Kate O’Flaherty Chopin was born 8 February 1851 into a prominent family in St. Louis, Missouri. Her father, Thomas O’Flaherty, an Irish immigrant, was a successful St. Louis merchant who was killed in a railroad accident when Kate was only five years old. Kate’s mother, Eliza was left a wealthy widow and raised Kate in a household “run by vigorous widows: her mother, grandmother, and great-grandmother . . . a community of women who stressed learning, curiosity, and financial independence” (Toth, 187).
Kate was formally educated at the Academy of the Sacred Heart in St. Louis where she kept a commonplace book “in which the thoughtful adolescent recorded themes that appear in her later fiction, among them women’s roles and the conflict between desire and duty” (Toth, 187). On 9 June 1870, two years after graduating from the Academy, Kate married Oscar Chopin, the son of a planter from Natchitoches Parish, Louisiana. They were married for twelve and a half years, spending nine in New Orleans and three in Cloutierville, Natchitoches Parish. During this time, Kate gave birth to five boys and one girl.
Devoting herself to her family and household, she still managed to reconcile the needs of her own being with the expectations of her conventional milieu. She dressed unconventionally and smoked cigarettes long before smoking was an approved practice among women in her class” (Inge, 91). When Oscar died of malaria in 1882, he left Kate twelve thousand dollars in debt. But being the resourceful woman her matriarchs raised, she ran the family plantation for a year and then returned with her children to her mother in St. Louis.

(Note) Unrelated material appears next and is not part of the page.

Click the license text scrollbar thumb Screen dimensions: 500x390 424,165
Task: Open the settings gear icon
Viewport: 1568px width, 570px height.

A year later, Eliza O’Flaherty died and Kate began her career as a fiction writer in 1888. Chopin’s first short story, “A Point at Issue! ” was published when Kate was thirty-nine. “Over the next fifteen years, until her death in 1904, she published two novels and wrote almost a hundred stories and sketches, two-thirds of them set in Louisiana and peopled with characters drawn from the rich cultural mixture of the region” (Inge, 91). Chopin’s stories were published in periodicals such as Vogue, Harpers, Century, Saturday Evening Post, Atlantic, and various newspapers of St. Louis and New Orleans.
Chopin achieved a greater sense of public success when Houghton Mifflin Company published Bayou Folk, which included sketches and tales, in March of 1894. “She was welcomed in more than a hundred press notices as a distinguished local colorist” (Seyersted, 25). Her second collection, A Night in Acadie, was published in Chicago in November, 1897, but received less notice than her first collection. However, Chopin’s art was still praised by critics. “Her prose style was always lucid and unadorned; her stories were ironic, lush, and sensual in a manner more French than American” (Toth, 188).

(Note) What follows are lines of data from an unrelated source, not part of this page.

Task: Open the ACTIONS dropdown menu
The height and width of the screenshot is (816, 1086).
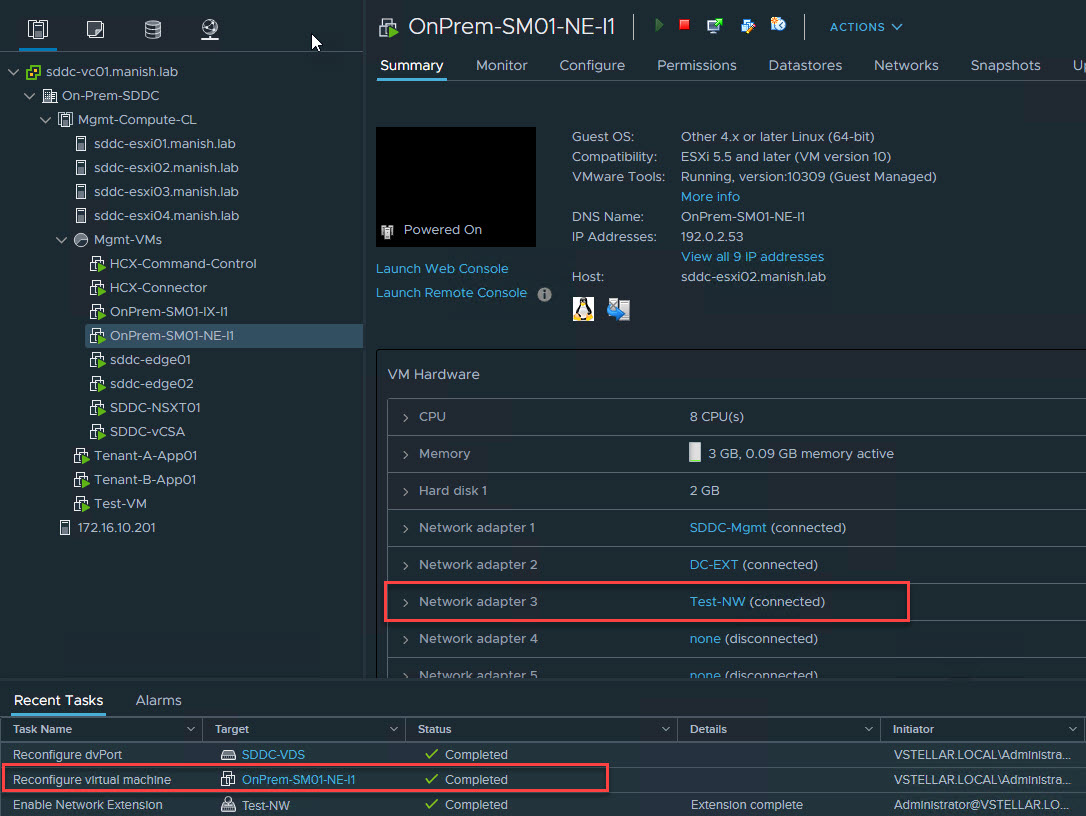Action: pyautogui.click(x=866, y=27)
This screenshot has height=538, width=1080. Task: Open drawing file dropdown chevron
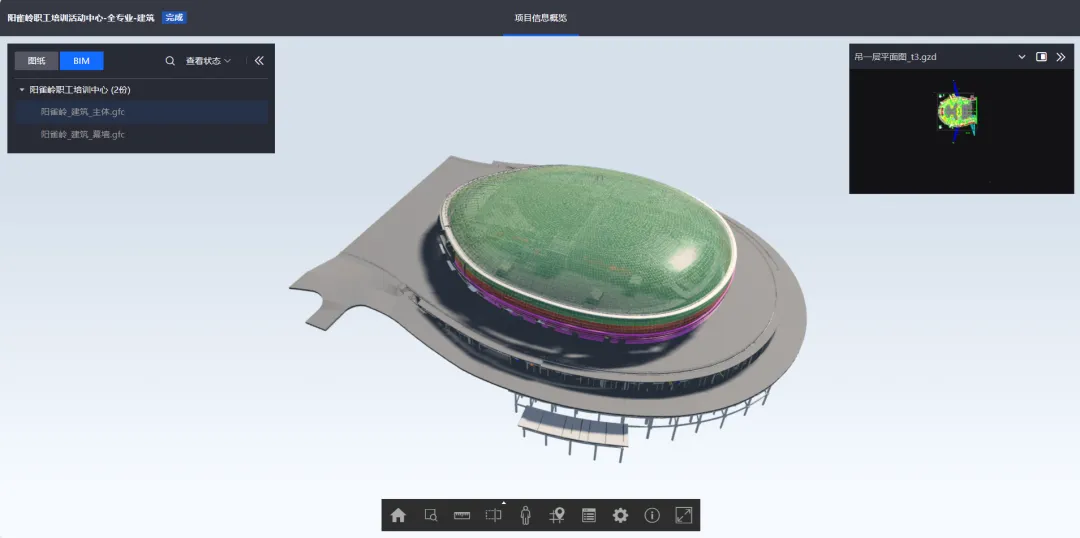coord(1022,56)
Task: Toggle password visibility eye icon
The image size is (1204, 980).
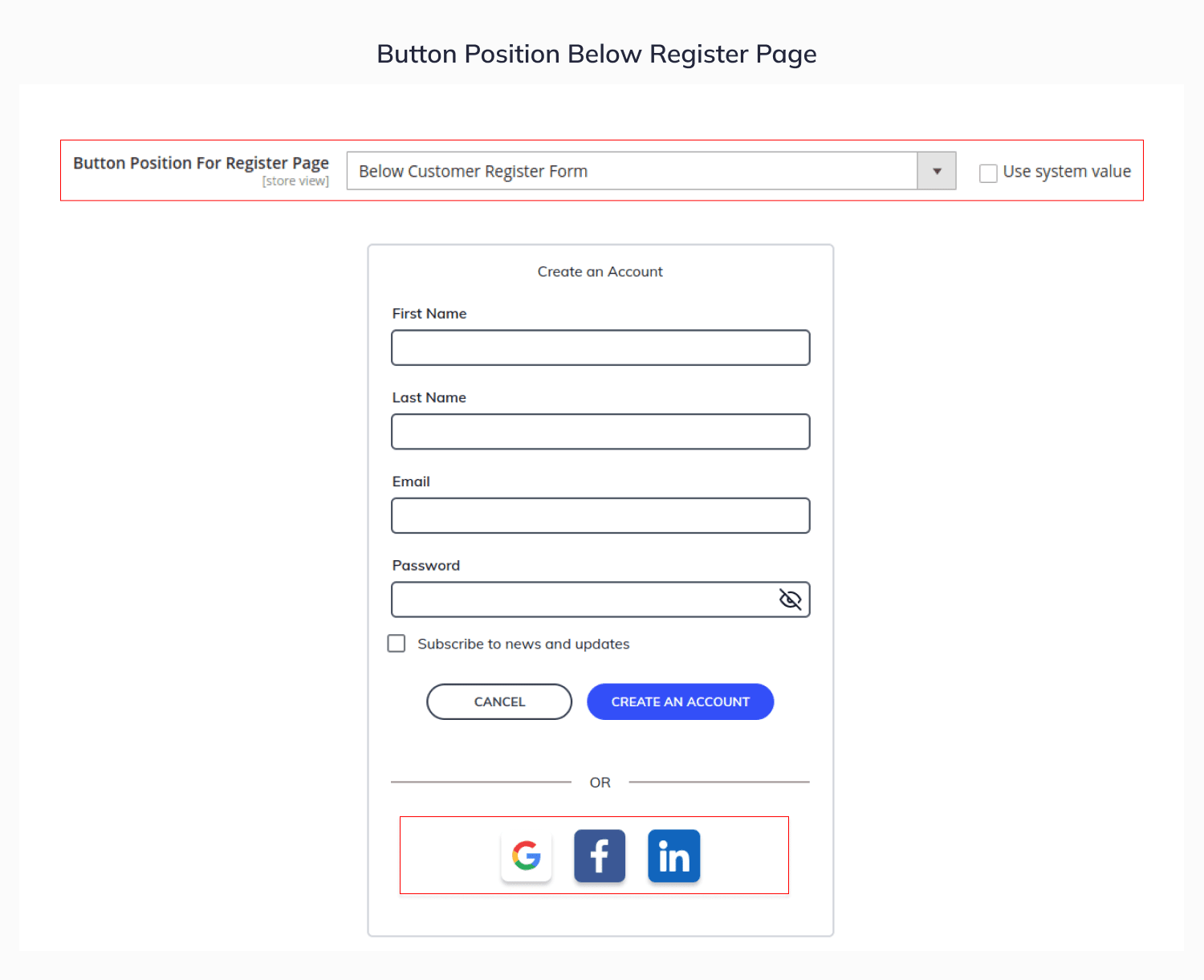Action: tap(791, 600)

Chopin’s second novel, The Awakening, was published in 1899 and was immediately condemned nationally by male critics who found it “unwholesome” (Toth, 188). Although critically praised as a brilliant piece of writing, it was attacked on moral grounds because its heroine, a Louisiana wife and mother, has two lovers–an idea considered by the publishing industry to be a “poisonous and ‘positively unseemly’ theme” (Inge, 91). Disheartened by the negative response to The Awakening, Chopin wrote very little before her death on August 22, 1904 of a cerebral hemmorage.

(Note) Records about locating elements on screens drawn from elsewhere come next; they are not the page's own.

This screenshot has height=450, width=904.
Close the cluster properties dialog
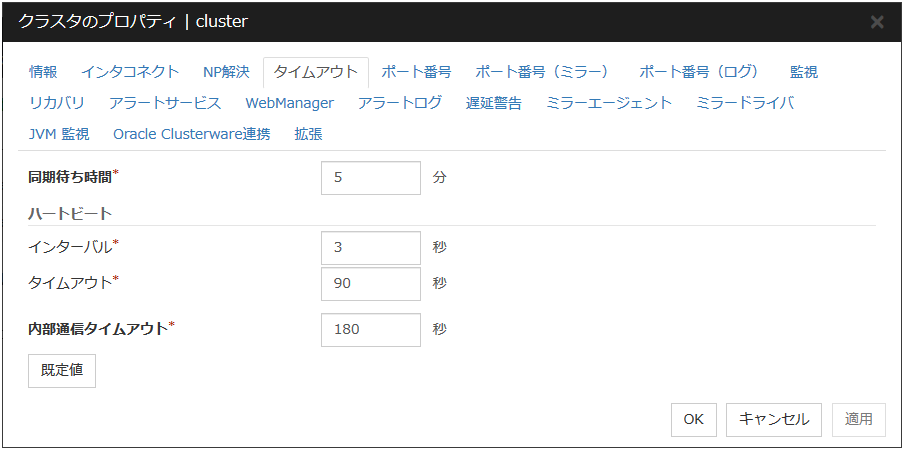point(876,22)
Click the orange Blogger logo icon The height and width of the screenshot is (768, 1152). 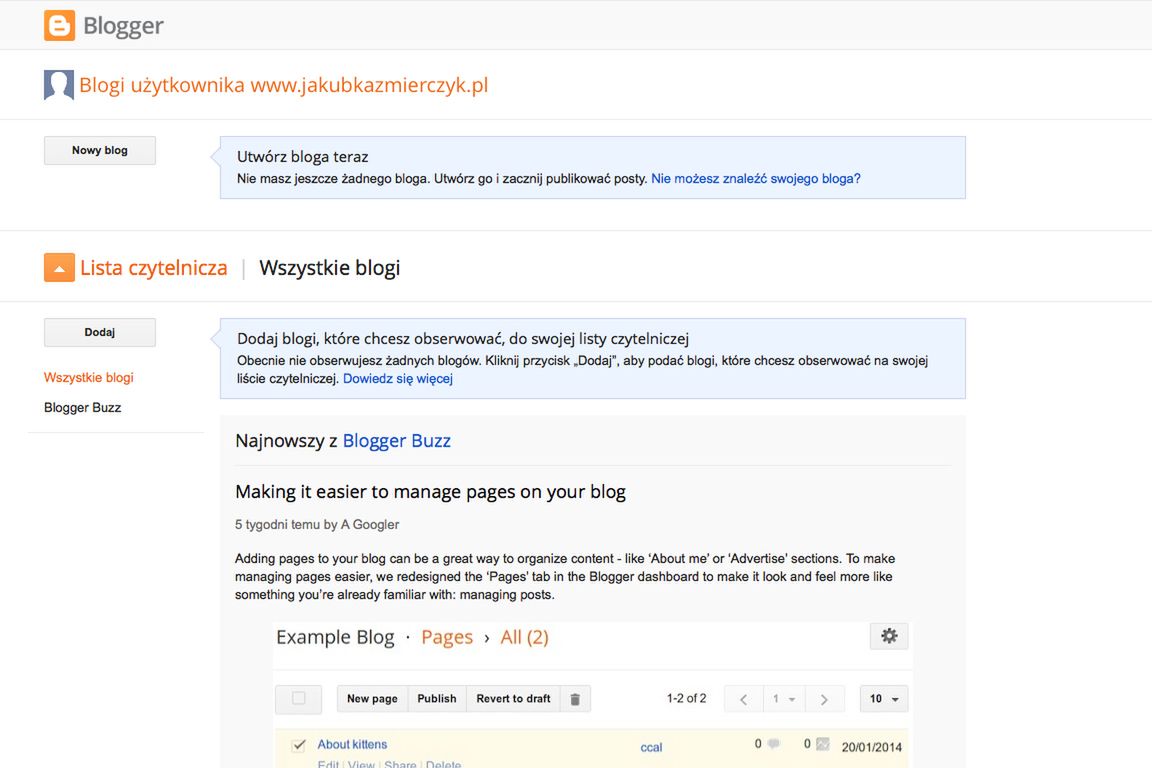[x=60, y=26]
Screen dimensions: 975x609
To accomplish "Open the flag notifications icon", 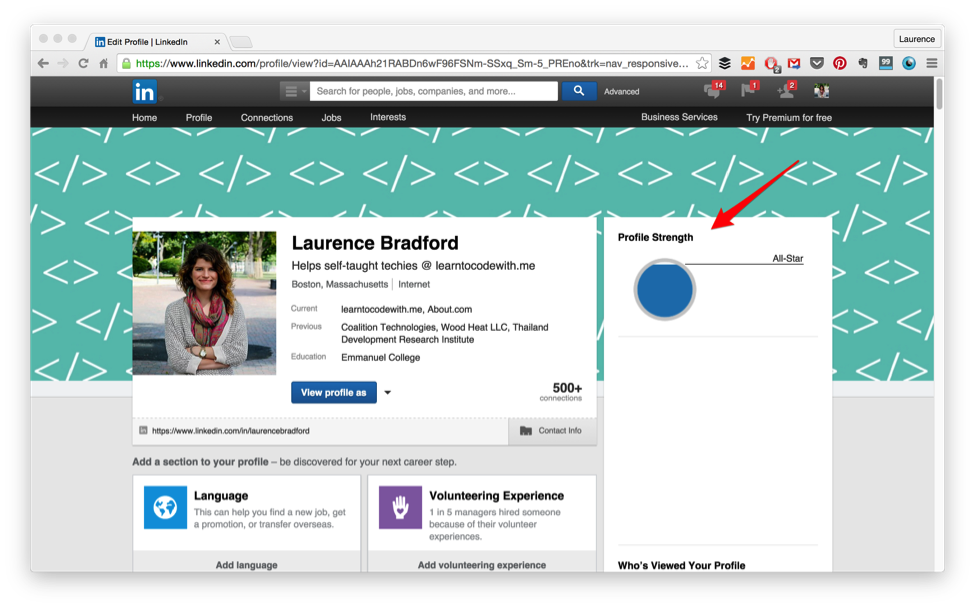I will pos(748,93).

After her death, “she passed from the literary scene almost entirely unappreciated for her pioneering contributions to American fiction” (Inge, 91-92). It was not until Per Seyersted rediscovered her and published his Critical Biography and The Complete Works that she received credit for her years of work. Then in the late1950’s, some scholars began to revisit and assess the artistic value of The Awakening. In the 1970’s, after the publication of Seyersted’s work, “critics devoted more attention to the the individual stories and gave greater place to Chopin’s short story in their assessments of her literary achievement” (Inge, 109).